### Text to read:
RFR 8209138: Symbol constructor uses u1 as the element type of its name argument
Harold David Seigel
harold.seigel at oracle.com
Mon Oct 1 20:23:55 UTC 2018
Hi Coleen,
Please review this updated webrev:
http://cr.openjdk.java.net/~hseigel/bug_8209138.3/webrev/index.html
It uses u1 for Symbol instead of char. I also added a "char char_at(int
index)" function to class Symbol. It's for callers that want a char
from a Symbol instead of a u1.
Thanks! Harold
On 9/27/2018 10:03 AM, coleen.phillimore at oracle.com wrote:
>
> Hi Harold, I think we've decided to make u1 the type we carry around
> in Symbol instead of char, since that's more accurate to represent
> utf8. Since the goal is to make the types consistent, can you try to
> change it all to u1 instead. Keeping the name get_byte() and see how
> bad the casting situation is?
> thank you!
> Coleen
>
>
> On 9/27/18 9:17 AM, Harold David Seigel wrote:
>> Hi David,
>>
>> Please review this updated webrev:
>>
>> http://cr.openjdk.java.net/~hseigel/bug_8209138.2/webrev/index.html
>>
>> It contains additional changes to use char for class Symbol.
>>
>> Hopefully, your concerns w.r.t. signed and unsigned types were
>> resolved by our offline discussions.
>>
>> Thanks, Harold
>>
>>
>> On 8/21/2018 2:24 AM, David Holmes wrote:
>>> On 21/08/2018 3:19 PM, Kim Barrett wrote:
>>>>> On Aug 20, 2018, at 8:53 PM, David Holmes
>>>>> <david.holmes at oracle.com> wrote:
>>>>>
>>>>> Hi Harold,
>>>>>
>>>>> On 21/08/2018 12:43 AM, Harold David Seigel wrote:
>>>>>> Hi,
>>>>>> Please review this change for bug JDK-8209138. The fix changes
>>>>>> class Symbol in symbol.hpp to use type char instead of types u1
>>>>>> and jbyte and renames relevant functions by replacing 'byte' with
>>>>>> 'char'. For example, 'Symbol::byte_at_put()' is now
>>>>>> 'Symbol::char_at_put()'.

Items from a data source:
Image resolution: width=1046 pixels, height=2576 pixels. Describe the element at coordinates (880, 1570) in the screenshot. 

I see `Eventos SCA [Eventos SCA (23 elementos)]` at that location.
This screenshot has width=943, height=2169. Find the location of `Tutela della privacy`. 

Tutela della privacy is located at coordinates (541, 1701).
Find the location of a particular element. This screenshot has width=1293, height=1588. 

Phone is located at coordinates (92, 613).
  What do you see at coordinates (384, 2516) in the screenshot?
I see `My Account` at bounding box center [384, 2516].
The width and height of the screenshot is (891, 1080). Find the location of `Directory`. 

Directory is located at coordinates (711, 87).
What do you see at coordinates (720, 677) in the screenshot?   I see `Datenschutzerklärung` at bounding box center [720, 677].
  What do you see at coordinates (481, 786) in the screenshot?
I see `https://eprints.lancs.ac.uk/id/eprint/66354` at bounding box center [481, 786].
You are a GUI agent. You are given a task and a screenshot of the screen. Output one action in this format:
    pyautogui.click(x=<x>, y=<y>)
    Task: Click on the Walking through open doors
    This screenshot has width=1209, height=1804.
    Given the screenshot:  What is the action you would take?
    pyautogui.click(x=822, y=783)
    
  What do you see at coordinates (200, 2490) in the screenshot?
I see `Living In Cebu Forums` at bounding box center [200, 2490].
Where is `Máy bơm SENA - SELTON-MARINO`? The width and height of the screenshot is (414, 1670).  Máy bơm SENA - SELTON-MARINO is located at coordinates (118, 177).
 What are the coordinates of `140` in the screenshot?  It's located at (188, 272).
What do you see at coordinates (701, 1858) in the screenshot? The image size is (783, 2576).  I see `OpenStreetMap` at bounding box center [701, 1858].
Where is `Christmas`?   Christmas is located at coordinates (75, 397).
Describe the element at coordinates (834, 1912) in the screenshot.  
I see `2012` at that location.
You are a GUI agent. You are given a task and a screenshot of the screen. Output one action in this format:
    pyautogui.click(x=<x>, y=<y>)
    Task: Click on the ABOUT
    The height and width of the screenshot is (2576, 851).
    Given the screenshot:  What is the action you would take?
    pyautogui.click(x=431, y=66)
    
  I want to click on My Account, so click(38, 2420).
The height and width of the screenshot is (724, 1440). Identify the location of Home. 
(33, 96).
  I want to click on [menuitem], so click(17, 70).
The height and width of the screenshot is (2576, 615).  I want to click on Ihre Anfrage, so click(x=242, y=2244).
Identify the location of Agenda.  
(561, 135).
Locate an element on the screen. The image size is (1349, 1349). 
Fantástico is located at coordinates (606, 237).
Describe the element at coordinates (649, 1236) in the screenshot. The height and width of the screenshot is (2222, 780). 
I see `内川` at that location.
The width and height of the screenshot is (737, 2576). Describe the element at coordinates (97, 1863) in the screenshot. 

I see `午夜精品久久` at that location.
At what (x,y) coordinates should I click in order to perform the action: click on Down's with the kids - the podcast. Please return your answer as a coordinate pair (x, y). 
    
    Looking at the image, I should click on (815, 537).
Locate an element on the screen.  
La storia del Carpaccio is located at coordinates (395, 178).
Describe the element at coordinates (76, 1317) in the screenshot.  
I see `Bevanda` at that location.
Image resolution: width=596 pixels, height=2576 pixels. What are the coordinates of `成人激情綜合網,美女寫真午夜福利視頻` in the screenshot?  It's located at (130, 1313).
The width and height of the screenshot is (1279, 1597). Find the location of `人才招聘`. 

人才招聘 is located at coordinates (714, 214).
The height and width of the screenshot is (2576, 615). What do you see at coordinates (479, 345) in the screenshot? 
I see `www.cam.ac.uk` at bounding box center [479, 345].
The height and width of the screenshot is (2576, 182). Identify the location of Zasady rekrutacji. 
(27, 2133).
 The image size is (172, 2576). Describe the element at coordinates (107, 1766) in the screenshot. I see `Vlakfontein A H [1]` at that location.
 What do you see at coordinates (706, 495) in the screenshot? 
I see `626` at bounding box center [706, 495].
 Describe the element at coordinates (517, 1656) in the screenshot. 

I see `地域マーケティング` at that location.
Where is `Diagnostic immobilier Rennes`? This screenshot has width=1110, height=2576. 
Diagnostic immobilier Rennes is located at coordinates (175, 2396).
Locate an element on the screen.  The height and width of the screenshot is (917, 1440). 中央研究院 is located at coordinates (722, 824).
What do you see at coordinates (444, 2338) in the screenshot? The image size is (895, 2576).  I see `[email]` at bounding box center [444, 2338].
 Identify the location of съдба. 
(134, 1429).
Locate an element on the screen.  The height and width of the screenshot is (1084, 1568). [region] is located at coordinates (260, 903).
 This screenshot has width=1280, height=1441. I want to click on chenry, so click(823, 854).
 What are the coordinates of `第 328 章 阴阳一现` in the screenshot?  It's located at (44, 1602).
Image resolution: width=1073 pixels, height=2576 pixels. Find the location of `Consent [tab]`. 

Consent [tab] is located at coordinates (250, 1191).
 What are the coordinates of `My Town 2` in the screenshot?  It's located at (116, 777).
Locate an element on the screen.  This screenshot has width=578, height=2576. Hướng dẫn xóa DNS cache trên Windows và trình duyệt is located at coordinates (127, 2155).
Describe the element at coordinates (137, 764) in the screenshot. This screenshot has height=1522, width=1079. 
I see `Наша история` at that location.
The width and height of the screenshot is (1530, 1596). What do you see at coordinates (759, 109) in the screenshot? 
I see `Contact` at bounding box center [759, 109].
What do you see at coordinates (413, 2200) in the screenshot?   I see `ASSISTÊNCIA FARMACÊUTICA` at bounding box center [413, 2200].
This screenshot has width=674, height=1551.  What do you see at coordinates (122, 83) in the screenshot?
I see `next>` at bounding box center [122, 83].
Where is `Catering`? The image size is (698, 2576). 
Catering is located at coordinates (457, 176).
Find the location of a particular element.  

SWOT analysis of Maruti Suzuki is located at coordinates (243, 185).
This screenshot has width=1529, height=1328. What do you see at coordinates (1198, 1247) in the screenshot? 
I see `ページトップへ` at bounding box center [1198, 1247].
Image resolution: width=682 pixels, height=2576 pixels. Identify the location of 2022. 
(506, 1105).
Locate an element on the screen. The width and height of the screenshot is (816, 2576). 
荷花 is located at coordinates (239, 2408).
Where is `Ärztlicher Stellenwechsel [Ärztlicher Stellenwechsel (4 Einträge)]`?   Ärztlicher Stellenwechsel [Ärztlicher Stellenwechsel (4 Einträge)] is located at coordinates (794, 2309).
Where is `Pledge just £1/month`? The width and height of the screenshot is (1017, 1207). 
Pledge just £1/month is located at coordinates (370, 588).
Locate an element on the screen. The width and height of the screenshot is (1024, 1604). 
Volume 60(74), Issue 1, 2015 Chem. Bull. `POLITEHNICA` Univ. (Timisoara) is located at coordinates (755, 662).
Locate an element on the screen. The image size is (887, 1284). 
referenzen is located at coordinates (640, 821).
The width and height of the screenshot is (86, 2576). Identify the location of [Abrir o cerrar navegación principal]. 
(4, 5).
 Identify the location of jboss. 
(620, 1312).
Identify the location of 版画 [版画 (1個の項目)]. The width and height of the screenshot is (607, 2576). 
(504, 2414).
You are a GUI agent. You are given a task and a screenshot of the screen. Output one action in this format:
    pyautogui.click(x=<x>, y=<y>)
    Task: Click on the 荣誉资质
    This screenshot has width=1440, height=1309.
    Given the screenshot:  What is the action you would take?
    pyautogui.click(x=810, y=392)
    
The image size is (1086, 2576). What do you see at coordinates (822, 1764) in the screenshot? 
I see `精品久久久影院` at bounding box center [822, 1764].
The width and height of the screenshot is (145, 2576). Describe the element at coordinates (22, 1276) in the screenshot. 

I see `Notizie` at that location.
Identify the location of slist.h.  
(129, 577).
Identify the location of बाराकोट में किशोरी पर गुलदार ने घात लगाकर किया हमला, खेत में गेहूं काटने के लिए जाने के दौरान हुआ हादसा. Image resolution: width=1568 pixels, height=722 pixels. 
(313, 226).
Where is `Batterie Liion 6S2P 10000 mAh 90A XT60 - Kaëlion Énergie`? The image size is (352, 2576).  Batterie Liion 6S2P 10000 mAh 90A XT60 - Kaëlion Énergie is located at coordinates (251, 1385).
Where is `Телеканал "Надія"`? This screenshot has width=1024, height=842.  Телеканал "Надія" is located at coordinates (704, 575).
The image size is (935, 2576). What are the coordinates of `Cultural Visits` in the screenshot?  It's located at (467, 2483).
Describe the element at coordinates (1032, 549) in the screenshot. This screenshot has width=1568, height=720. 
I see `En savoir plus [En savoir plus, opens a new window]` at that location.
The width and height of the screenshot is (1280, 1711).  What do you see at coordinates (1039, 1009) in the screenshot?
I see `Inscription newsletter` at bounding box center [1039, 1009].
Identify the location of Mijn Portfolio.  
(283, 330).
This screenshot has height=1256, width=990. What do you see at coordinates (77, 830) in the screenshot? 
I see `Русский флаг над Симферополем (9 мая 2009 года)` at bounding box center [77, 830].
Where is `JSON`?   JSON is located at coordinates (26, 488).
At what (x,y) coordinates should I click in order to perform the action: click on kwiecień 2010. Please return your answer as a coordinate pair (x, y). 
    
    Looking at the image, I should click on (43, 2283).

### List of tasks:
A. Rewrite the records that run from the line containing "coordinates (794, 2309)." through the line containing "coordinates (704, 575).", replacing "Identify the location of" with "Find the position of" and leaving everything else unchanged.
B. Carry on the code review email thread about the Symbol constructor from the point where it stops.
The text and the records were taken from unrelated sources.

### Answers to the problems:
A.
Where is `Ärztlicher Stellenwechsel [Ärztlicher Stellenwechsel (4 Einträge)]`?   Ärztlicher Stellenwechsel [Ärztlicher Stellenwechsel (4 Einträge)] is located at coordinates (794, 2309).
Where is `Pledge just £1/month`? The width and height of the screenshot is (1017, 1207). 
Pledge just £1/month is located at coordinates (370, 588).
Locate an element on the screen. The width and height of the screenshot is (1024, 1604). 
Volume 60(74), Issue 1, 2015 Chem. Bull. `POLITEHNICA` Univ. (Timisoara) is located at coordinates (755, 662).
Locate an element on the screen. The image size is (887, 1284). 
referenzen is located at coordinates (640, 821).
The width and height of the screenshot is (86, 2576). Find the position of [Abrir o cerrar navegación principal]. 
(4, 5).
 Find the position of jboss. 
(620, 1312).
Find the position of 版画 [版画 (1個の項目)]. The width and height of the screenshot is (607, 2576). 
(504, 2414).
You are a GUI agent. You are given a task and a screenshot of the screen. Output one action in this format:
    pyautogui.click(x=<x>, y=<y>)
    Task: Click on the 荣誉资质
    This screenshot has width=1440, height=1309.
    Given the screenshot:  What is the action you would take?
    pyautogui.click(x=810, y=392)
    
The image size is (1086, 2576). What do you see at coordinates (822, 1764) in the screenshot? 
I see `精品久久久影院` at bounding box center [822, 1764].
The width and height of the screenshot is (145, 2576). Describe the element at coordinates (22, 1276) in the screenshot. 

I see `Notizie` at that location.
Find the position of slist.h.  
(129, 577).
Find the position of बाराकोट में किशोरी पर गुलदार ने घात लगाकर किया हमला, खेत में गेहूं काटने के लिए जाने के दौरान हुआ हादसा. Image resolution: width=1568 pixels, height=722 pixels. 
(313, 226).
Where is `Batterie Liion 6S2P 10000 mAh 90A XT60 - Kaëlion Énergie`? The image size is (352, 2576).  Batterie Liion 6S2P 10000 mAh 90A XT60 - Kaëlion Énergie is located at coordinates (251, 1385).
Where is `Телеканал "Надія"`? This screenshot has width=1024, height=842.  Телеканал "Надія" is located at coordinates (704, 575).

B.
>>>>>
>>>>> It's not clear to me exactly what all these things should be. In a
>>>>> lot of places we seem to be dealing with UTF8 character
>>>>> representations, which to me should be u1 (afterall that is how
>>>>> they are specified in the classfile format!) which is just an
>>>>> unsigned "byte". But char is signed (in our build).
>>>>
>>>> Not sure what’s meant by “in our build” but char is unsigned when
>>>> building HotSpot for aarch64 / arm. See, for example, JDK-8209586.
>>>
>>> Ah! We have always set -fsigned-char for the Oracle ARM and ARM64
>>> builds (and previously PPC32), but now I see that, as you say,
>>> Aarch64 does not set this (nor PPC64). Interesting and unfortunate.
>>> I'm somewhat surprised that we haven't encountered more issues due
>>> to this.
>>>
>>> In any case we are still converting from an unsigned type to a
>>> signed type in many cases with this change.
>>>
>>> David
>>> -----
>>>
>>>>
>>>>> The current change just seems to push out the boundary where we
>>>>> convert between things. For example ciSymbol now has a char
>>>>> base()** but still has a byte_at() method - should that not know
>>>>> be char_at() for consistency? Especially given byte_at() returns
>>>>> get_symbol()->char-at()
>>>>>
>>>>> ** Granted the existing jbyte seems the wrong choice too.
>>>>>
>>>>> I think we have a lot of type confusion in our code, but it isn't
>>>>> clear to me that this particular change is necessarily changing
>>>>> things in the right direction.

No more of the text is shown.